Abstract

In order to evaluate the capsular reaction to high intraarticular pressure (IAP) in the knee during arthroscopy, we examined 13 patients admitted for elective surgery with joint infusion to 30, 70, 120 and 170 mmHg IAP (4, 9.3, 16 and 22.7 kPa). The infusion was repeated once, at all IAP levels except 30 mmHg, after 2 min and was recorded for another 2 min. A pressure-time curve was recorded as a combined effect of viscoelastic properties of the capsule and extraarticular fluid absorption. 3 more knee joints were infused directly to 170 mmHg and a pressure-time curve was recorded for 15 min, after which time the joint was reinfused to 170 mmHg in order to estimate the change in joint volume due to absorption or relaxation. In 10 knees, the curves were uniform. At infusion, the pressure curve was almost linear above 70 mmHg. There were no signs of plastic deformation of the joint capsule at pressures below 120 mmHg, while at 170 mmHg there were signs of capsular deformation. At each pressure level, the curve revealed a rapid fall in initial pressure that gradually decreased because of capsular relaxation or fluid absorption.

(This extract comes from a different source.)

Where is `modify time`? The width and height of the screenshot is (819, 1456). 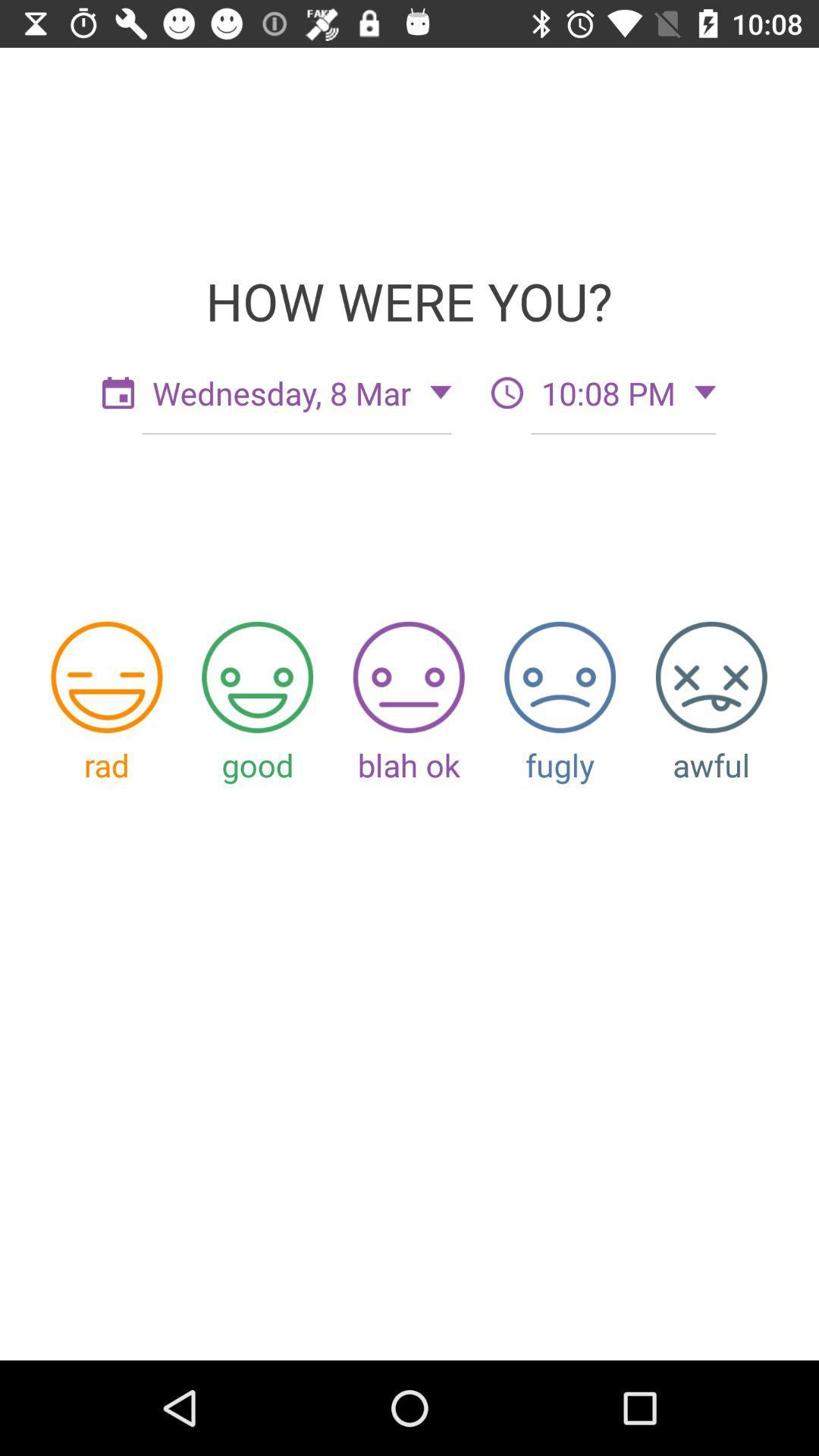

Repeated infusion delayed the fall in pressure, due to increased capsular stiffness. In 3 knees infused directly to 170 mmHg IAP, the slope for the first 2 min of the pressure-time curve did not differ from that found at maximal IAP in knees examined with stepwise increasing pressures. Discontinuity of the capsule, even of puncture size, influenced the pressure/volume correlation considerably. We conclude that at IAP levels of 170 mmHg, there are signs of plastic deformation of the joint capsule. In order to avoid capsular damage, knee arthroscopy should be done at intraarticular pressure levels below 120 mmHg.